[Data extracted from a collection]
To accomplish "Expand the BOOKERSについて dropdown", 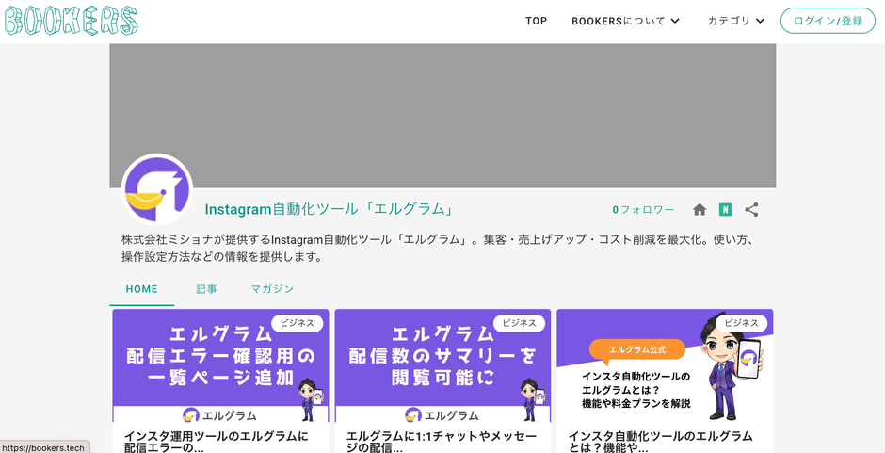I will pyautogui.click(x=625, y=21).
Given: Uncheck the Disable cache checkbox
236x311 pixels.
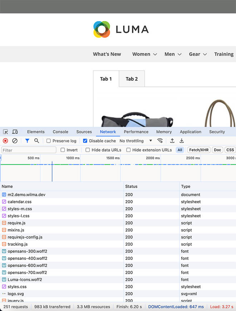Looking at the screenshot, I should pyautogui.click(x=85, y=141).
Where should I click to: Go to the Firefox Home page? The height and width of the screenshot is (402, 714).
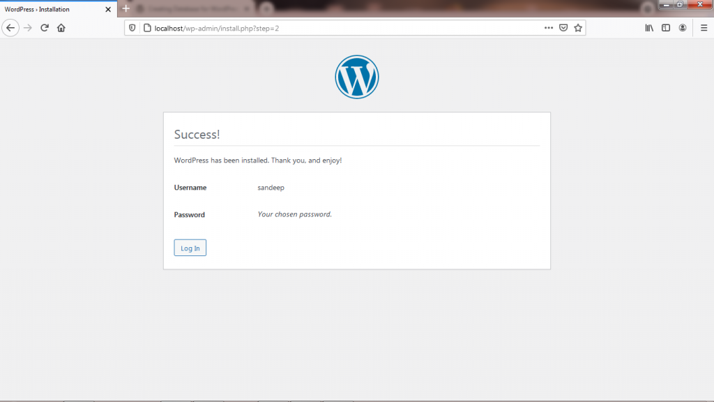[61, 28]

# TASK REQUIREMENTS
Look above for the line containing "236x311 pixels.", then retype it and each line after it to the end of the records, exactly and without pictures.

# RESPONSE
236x311 pixels.
Looking at the screenshot, I should pyautogui.click(x=85, y=141).
Where should I click to: Go to the Firefox Home page? The height and width of the screenshot is (402, 714).
[61, 28]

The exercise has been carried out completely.